→ WHAT THIS TASK INVOLVES: Each line of the listing below should come back exactly as it is.

→ SUPPLIED RECORDS:
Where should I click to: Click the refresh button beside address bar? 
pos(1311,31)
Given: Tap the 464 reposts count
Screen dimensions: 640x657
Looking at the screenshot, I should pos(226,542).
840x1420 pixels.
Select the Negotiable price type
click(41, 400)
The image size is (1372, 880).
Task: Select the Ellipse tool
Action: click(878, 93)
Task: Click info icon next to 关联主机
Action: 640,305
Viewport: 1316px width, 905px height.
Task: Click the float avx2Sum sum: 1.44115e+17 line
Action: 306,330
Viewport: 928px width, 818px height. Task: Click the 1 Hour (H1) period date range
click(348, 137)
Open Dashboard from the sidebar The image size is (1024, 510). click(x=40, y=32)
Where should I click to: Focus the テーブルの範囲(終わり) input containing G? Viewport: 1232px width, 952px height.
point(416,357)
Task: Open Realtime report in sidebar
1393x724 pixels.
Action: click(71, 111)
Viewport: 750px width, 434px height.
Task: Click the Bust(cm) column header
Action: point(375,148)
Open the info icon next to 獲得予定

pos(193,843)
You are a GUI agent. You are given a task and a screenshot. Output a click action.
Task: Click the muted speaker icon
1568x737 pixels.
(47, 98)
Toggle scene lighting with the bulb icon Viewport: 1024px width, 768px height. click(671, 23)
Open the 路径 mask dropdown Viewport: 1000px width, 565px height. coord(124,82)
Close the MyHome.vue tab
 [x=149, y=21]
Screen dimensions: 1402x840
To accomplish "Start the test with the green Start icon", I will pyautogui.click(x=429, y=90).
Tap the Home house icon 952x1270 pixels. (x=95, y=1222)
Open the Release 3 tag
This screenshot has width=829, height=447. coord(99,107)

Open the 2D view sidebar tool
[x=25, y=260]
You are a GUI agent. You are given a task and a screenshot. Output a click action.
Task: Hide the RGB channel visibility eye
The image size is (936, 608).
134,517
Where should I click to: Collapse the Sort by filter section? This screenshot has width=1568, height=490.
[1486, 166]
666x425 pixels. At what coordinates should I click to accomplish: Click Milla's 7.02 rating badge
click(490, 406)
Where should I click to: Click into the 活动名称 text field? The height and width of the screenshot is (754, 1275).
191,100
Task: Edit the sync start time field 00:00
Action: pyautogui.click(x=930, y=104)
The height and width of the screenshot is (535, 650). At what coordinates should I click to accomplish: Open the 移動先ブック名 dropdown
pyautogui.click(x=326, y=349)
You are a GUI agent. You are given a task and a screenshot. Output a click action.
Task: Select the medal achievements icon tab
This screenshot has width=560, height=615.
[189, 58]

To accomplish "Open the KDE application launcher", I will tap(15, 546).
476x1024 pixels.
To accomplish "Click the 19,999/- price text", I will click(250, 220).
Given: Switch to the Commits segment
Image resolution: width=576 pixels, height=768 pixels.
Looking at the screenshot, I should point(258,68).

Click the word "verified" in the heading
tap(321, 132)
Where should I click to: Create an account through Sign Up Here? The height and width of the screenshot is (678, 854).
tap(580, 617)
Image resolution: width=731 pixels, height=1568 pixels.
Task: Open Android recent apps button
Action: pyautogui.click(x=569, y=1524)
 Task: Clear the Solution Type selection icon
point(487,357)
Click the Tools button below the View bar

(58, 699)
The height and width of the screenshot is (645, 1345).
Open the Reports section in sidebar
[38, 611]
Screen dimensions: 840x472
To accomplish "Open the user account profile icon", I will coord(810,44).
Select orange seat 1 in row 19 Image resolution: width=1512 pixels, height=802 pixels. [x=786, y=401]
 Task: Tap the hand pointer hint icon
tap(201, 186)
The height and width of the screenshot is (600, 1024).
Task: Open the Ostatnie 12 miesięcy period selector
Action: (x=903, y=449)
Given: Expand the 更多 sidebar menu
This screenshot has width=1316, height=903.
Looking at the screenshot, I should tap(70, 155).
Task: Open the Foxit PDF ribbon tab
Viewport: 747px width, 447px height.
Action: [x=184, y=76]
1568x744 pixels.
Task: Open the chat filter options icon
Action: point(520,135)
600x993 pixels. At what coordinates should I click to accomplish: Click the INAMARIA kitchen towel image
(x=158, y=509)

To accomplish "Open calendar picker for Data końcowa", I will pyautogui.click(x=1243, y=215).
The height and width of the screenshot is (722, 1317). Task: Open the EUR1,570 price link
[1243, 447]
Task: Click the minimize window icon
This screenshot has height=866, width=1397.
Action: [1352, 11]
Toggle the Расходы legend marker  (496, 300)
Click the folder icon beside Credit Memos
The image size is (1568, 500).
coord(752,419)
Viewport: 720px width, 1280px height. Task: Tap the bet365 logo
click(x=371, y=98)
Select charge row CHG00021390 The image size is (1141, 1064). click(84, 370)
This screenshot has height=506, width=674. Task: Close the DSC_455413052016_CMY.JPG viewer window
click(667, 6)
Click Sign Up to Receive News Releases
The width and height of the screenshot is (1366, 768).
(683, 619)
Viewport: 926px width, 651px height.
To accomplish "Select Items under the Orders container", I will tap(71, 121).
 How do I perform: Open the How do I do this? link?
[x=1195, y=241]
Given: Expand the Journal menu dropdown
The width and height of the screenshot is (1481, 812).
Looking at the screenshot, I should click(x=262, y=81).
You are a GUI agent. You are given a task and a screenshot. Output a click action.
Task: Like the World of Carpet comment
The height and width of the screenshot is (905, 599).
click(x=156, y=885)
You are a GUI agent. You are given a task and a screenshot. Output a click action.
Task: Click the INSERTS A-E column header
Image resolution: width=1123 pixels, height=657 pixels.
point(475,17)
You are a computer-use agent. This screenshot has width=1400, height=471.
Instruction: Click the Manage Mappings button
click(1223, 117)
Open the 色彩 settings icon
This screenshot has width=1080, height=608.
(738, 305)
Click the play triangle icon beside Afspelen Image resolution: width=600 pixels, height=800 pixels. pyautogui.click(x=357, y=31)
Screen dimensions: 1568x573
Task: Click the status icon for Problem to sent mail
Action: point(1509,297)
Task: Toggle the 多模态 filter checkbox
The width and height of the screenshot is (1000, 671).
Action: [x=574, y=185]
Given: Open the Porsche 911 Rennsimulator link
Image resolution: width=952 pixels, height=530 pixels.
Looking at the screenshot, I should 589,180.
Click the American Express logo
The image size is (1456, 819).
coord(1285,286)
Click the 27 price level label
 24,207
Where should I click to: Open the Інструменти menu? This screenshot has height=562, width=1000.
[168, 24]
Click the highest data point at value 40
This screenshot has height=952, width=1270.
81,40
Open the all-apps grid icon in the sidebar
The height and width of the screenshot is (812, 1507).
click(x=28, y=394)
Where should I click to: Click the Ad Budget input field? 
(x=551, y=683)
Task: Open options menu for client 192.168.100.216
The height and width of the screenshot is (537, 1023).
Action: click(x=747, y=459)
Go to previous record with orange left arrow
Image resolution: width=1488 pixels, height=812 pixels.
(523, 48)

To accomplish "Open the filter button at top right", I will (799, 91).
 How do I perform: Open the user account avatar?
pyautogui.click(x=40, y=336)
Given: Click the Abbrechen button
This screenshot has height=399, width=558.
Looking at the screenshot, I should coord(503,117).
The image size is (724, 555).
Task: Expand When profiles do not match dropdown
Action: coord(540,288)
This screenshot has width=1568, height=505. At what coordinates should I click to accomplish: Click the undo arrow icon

→ SOLVED PROBLEM:
Where should I click to: Click the refresh button beside address bar? 
pos(1311,31)
Given: Tap the 464 reposts count
Screen dimensions: 640x657
Looking at the screenshot, I should pos(226,542).
840x1420 pixels.
Select the Negotiable price type
click(41, 400)
The image size is (1372, 880).
Task: Select the Ellipse tool
Action: click(878, 93)
Task: Click info icon next to 关联主机
Action: 640,305
Viewport: 1316px width, 905px height.
Task: Click the float avx2Sum sum: 1.44115e+17 line
Action: 306,330
Viewport: 928px width, 818px height. Task: Click the 1 Hour (H1) period date range
click(348, 137)
Open Dashboard from the sidebar The image size is (1024, 510). click(x=40, y=32)
Where should I click to: Focus the テーブルの範囲(終わり) input containing G? Viewport: 1232px width, 952px height.
point(416,357)
Task: Open Realtime report in sidebar
1393x724 pixels.
Action: click(71, 111)
Viewport: 750px width, 434px height.
Task: Click the Bust(cm) column header
Action: point(375,148)
Open the info icon next to 獲得予定

pos(193,843)
You are a GUI agent. You are given a task and a screenshot. Output a click action.
Task: Click the muted speaker icon
1568x737 pixels.
(47, 98)
Toggle scene lighting with the bulb icon Viewport: 1024px width, 768px height. click(671, 23)
Open the 路径 mask dropdown Viewport: 1000px width, 565px height. coord(124,82)
Close the MyHome.vue tab
 [x=149, y=21]
Screen dimensions: 1402x840
To accomplish "Start the test with the green Start icon", I will pyautogui.click(x=429, y=90).
Tap the Home house icon 952x1270 pixels. (x=95, y=1222)
Open the Release 3 tag
This screenshot has width=829, height=447. coord(99,107)

Open the 2D view sidebar tool
[x=25, y=260]
You are a GUI agent. You are given a task and a screenshot. Output a click action.
Task: Hide the RGB channel visibility eye
The image size is (936, 608).
134,517
Where should I click to: Collapse the Sort by filter section? This screenshot has width=1568, height=490.
[1486, 166]
666x425 pixels. At what coordinates should I click to accomplish: Click Milla's 7.02 rating badge
click(490, 406)
Where should I click to: Click into the 活动名称 text field? The height and width of the screenshot is (754, 1275).
191,100
Task: Edit the sync start time field 00:00
Action: pyautogui.click(x=930, y=104)
The height and width of the screenshot is (535, 650). At what coordinates should I click to accomplish: Open the 移動先ブック名 dropdown
pyautogui.click(x=326, y=349)
You are a GUI agent. You are given a task and a screenshot. Output a click action.
Task: Select the medal achievements icon tab
This screenshot has width=560, height=615.
[189, 58]

To accomplish "Open the KDE application launcher", I will tap(15, 546).
476x1024 pixels.
To accomplish "Click the 19,999/- price text", I will click(250, 220).
Given: Switch to the Commits segment
Image resolution: width=576 pixels, height=768 pixels.
Looking at the screenshot, I should point(258,68).

Click the word "verified" in the heading
tap(321, 132)
Where should I click to: Create an account through Sign Up Here? The height and width of the screenshot is (678, 854).
tap(580, 617)
Image resolution: width=731 pixels, height=1568 pixels.
Task: Open Android recent apps button
Action: pyautogui.click(x=569, y=1524)
 Task: Clear the Solution Type selection icon
point(487,357)
Click the Tools button below the View bar

(58, 699)
The height and width of the screenshot is (645, 1345).
Open the Reports section in sidebar
[38, 611]
Screen dimensions: 840x472
To accomplish "Open the user account profile icon", I will coord(810,44).
Select orange seat 1 in row 19 Image resolution: width=1512 pixels, height=802 pixels. [x=786, y=401]
 Task: Tap the hand pointer hint icon
tap(201, 186)
The height and width of the screenshot is (600, 1024).
Task: Open the Ostatnie 12 miesięcy period selector
Action: (x=903, y=449)
Given: Expand the 更多 sidebar menu
This screenshot has width=1316, height=903.
Looking at the screenshot, I should tap(70, 155).
Task: Open the Foxit PDF ribbon tab
Viewport: 747px width, 447px height.
Action: [x=184, y=76]
1568x744 pixels.
Task: Open the chat filter options icon
Action: point(520,135)
600x993 pixels. At what coordinates should I click to accomplish: Click the INAMARIA kitchen towel image
(x=158, y=509)

To accomplish "Open calendar picker for Data końcowa", I will pyautogui.click(x=1243, y=215).
The height and width of the screenshot is (722, 1317). Task: Open the EUR1,570 price link
[1243, 447]
Task: Click the minimize window icon
This screenshot has height=866, width=1397.
Action: [1352, 11]
Toggle the Расходы legend marker  (496, 300)
Click the folder icon beside Credit Memos
The image size is (1568, 500).
coord(752,419)
Viewport: 720px width, 1280px height. Task: Tap the bet365 logo
click(x=371, y=98)
Select charge row CHG00021390 The image size is (1141, 1064). click(84, 370)
This screenshot has height=506, width=674. Task: Close the DSC_455413052016_CMY.JPG viewer window
click(667, 6)
Click Sign Up to Receive News Releases
The width and height of the screenshot is (1366, 768).
(683, 619)
Viewport: 926px width, 651px height.
To accomplish "Select Items under the Orders container", I will tap(71, 121).
 How do I perform: Open the How do I do this? link?
[x=1195, y=241]
Given: Expand the Journal menu dropdown
The width and height of the screenshot is (1481, 812).
Looking at the screenshot, I should click(x=262, y=81).
You are a GUI agent. You are given a task and a screenshot. Output a click action.
Task: Like the World of Carpet comment
The height and width of the screenshot is (905, 599).
click(x=156, y=885)
You are a GUI agent. You are given a task and a screenshot. Output a click action.
Task: Click the INSERTS A-E column header
Image resolution: width=1123 pixels, height=657 pixels.
point(475,17)
You are a computer-use agent. This screenshot has width=1400, height=471.
Instruction: Click the Manage Mappings button
click(1223, 117)
Open the 色彩 settings icon
This screenshot has width=1080, height=608.
(738, 305)
Click the play triangle icon beside Afspelen Image resolution: width=600 pixels, height=800 pixels. pyautogui.click(x=357, y=31)
Screen dimensions: 1568x573
Task: Click the status icon for Problem to sent mail
Action: point(1509,297)
Task: Toggle the 多模态 filter checkbox
The width and height of the screenshot is (1000, 671).
Action: [x=574, y=185]
Given: Open the Porsche 911 Rennsimulator link
Image resolution: width=952 pixels, height=530 pixels.
Looking at the screenshot, I should 589,180.
Click the American Express logo
The image size is (1456, 819).
coord(1285,286)
Click the 27 price level label
 24,207
Where should I click to: Open the Інструменти menu? This screenshot has height=562, width=1000.
[168, 24]
Click the highest data point at value 40
This screenshot has height=952, width=1270.
81,40
Open the all-apps grid icon in the sidebar
The height and width of the screenshot is (812, 1507).
click(x=28, y=394)
Where should I click to: Click the Ad Budget input field? 
(x=551, y=683)
Task: Open options menu for client 192.168.100.216
The height and width of the screenshot is (537, 1023).
Action: click(x=747, y=459)
Go to previous record with orange left arrow
Image resolution: width=1488 pixels, height=812 pixels.
(523, 48)

To accomplish "Open the filter button at top right", I will (799, 91).
 How do I perform: Open the user account avatar?
pyautogui.click(x=40, y=336)
Given: Click the Abbrechen button
This screenshot has height=399, width=558.
Looking at the screenshot, I should coord(503,117).
The image size is (724, 555).
Task: Expand When profiles do not match dropdown
Action: coord(540,288)
This screenshot has width=1568, height=505. At what coordinates should I click to accomplish: Click the undo arrow icon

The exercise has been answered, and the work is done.